Task goal
Each record below needs to be written out exactly as it reads.

Data to examine
---------------

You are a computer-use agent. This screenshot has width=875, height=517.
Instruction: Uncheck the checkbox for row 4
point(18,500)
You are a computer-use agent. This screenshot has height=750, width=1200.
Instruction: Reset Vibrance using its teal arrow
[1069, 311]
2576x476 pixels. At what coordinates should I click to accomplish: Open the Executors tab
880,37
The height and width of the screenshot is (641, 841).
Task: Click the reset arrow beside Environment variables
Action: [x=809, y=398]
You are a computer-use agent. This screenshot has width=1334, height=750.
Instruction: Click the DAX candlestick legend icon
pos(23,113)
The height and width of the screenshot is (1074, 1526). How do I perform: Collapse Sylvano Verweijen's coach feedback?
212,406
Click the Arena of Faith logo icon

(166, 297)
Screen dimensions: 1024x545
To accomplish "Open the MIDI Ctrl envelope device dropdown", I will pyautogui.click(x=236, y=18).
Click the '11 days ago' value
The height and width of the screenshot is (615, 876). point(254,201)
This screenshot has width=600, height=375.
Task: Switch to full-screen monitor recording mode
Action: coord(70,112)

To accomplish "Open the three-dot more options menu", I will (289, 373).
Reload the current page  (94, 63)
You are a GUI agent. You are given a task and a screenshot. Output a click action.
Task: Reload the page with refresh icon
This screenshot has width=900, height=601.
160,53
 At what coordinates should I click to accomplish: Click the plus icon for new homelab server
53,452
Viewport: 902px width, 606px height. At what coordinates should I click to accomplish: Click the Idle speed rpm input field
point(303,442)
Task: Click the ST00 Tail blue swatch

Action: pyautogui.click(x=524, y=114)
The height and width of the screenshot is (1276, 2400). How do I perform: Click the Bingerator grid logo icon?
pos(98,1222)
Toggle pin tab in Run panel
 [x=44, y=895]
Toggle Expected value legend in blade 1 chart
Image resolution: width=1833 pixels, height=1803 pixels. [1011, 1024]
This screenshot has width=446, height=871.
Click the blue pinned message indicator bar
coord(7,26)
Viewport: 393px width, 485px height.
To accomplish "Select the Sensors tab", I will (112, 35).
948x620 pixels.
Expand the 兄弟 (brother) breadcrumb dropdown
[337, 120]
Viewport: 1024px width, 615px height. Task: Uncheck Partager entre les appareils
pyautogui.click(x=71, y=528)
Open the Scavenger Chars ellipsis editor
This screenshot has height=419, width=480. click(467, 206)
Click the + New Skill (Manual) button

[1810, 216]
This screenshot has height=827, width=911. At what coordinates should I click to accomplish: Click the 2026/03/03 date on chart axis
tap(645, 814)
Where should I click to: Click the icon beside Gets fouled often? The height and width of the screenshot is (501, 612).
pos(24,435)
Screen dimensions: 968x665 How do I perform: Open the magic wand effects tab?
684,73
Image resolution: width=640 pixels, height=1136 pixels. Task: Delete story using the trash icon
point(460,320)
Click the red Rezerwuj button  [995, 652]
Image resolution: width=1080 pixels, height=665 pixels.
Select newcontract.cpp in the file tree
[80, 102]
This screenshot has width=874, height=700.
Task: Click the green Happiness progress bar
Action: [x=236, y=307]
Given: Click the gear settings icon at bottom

---------------

Exercise response
You are a computer-use agent. This screenshot has width=875, height=517.
Instruction: Uncheck the checkbox for row 4
point(18,500)
You are a computer-use agent. This screenshot has height=750, width=1200.
Instruction: Reset Vibrance using its teal arrow
[1069, 311]
2576x476 pixels. At what coordinates should I click to accomplish: Open the Executors tab
880,37
The height and width of the screenshot is (641, 841).
Task: Click the reset arrow beside Environment variables
Action: [x=809, y=398]
You are a computer-use agent. This screenshot has width=1334, height=750.
Instruction: Click the DAX candlestick legend icon
pos(23,113)
The height and width of the screenshot is (1074, 1526). How do I perform: Collapse Sylvano Verweijen's coach feedback?
212,406
Click the Arena of Faith logo icon

(166, 297)
Screen dimensions: 1024x545
To accomplish "Open the MIDI Ctrl envelope device dropdown", I will pyautogui.click(x=236, y=18).
Click the '11 days ago' value
The height and width of the screenshot is (615, 876). point(254,201)
This screenshot has width=600, height=375.
Task: Switch to full-screen monitor recording mode
Action: coord(70,112)

To accomplish "Open the three-dot more options menu", I will (289, 373).
Reload the current page  (94, 63)
You are a GUI agent. You are given a task and a screenshot. Output a click action.
Task: Reload the page with refresh icon
This screenshot has width=900, height=601.
160,53
 At what coordinates should I click to accomplish: Click the plus icon for new homelab server
53,452
Viewport: 902px width, 606px height. At what coordinates should I click to accomplish: Click the Idle speed rpm input field
point(303,442)
Task: Click the ST00 Tail blue swatch

Action: pyautogui.click(x=524, y=114)
The height and width of the screenshot is (1276, 2400). How do I perform: Click the Bingerator grid logo icon?
pos(98,1222)
Toggle pin tab in Run panel
 [x=44, y=895]
Toggle Expected value legend in blade 1 chart
Image resolution: width=1833 pixels, height=1803 pixels. [1011, 1024]
This screenshot has width=446, height=871.
Click the blue pinned message indicator bar
coord(7,26)
Viewport: 393px width, 485px height.
To accomplish "Select the Sensors tab", I will (112, 35).
948x620 pixels.
Expand the 兄弟 (brother) breadcrumb dropdown
[337, 120]
Viewport: 1024px width, 615px height. Task: Uncheck Partager entre les appareils
pyautogui.click(x=71, y=528)
Open the Scavenger Chars ellipsis editor
This screenshot has height=419, width=480. click(467, 206)
Click the + New Skill (Manual) button

[1810, 216]
This screenshot has height=827, width=911. At what coordinates should I click to accomplish: Click the 2026/03/03 date on chart axis
tap(645, 814)
Where should I click to: Click the icon beside Gets fouled often? The height and width of the screenshot is (501, 612).
pos(24,435)
Screen dimensions: 968x665 How do I perform: Open the magic wand effects tab?
684,73
Image resolution: width=640 pixels, height=1136 pixels. Task: Delete story using the trash icon
point(460,320)
Click the red Rezerwuj button  [995, 652]
Image resolution: width=1080 pixels, height=665 pixels.
Select newcontract.cpp in the file tree
[80, 102]
This screenshot has width=874, height=700.
Task: Click the green Happiness progress bar
Action: [x=236, y=307]
Given: Click the gear settings icon at bottom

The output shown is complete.